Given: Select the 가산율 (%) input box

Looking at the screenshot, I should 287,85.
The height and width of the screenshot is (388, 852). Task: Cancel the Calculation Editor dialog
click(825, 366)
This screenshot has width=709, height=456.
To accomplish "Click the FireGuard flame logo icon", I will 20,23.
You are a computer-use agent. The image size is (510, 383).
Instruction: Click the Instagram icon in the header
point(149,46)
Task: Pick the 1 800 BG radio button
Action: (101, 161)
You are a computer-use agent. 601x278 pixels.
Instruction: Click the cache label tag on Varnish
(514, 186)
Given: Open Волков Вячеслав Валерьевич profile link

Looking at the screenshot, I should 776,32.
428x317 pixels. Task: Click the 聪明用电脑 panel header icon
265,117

#### [Instructions to follow]
Please retype the listing above with no line missing.

#### [Answer to this exercise]
Given: Select the 가산율 (%) input box

Looking at the screenshot, I should 287,85.
The height and width of the screenshot is (388, 852). Task: Cancel the Calculation Editor dialog
click(825, 366)
This screenshot has width=709, height=456.
To accomplish "Click the FireGuard flame logo icon", I will 20,23.
You are a computer-use agent. The image size is (510, 383).
Instruction: Click the Instagram icon in the header
point(149,46)
Task: Pick the 1 800 BG radio button
Action: (101, 161)
You are a computer-use agent. 601x278 pixels.
Instruction: Click the cache label tag on Varnish
(514, 186)
Given: Open Волков Вячеслав Валерьевич profile link

Looking at the screenshot, I should 776,32.
428x317 pixels. Task: Click the 聪明用电脑 panel header icon
265,117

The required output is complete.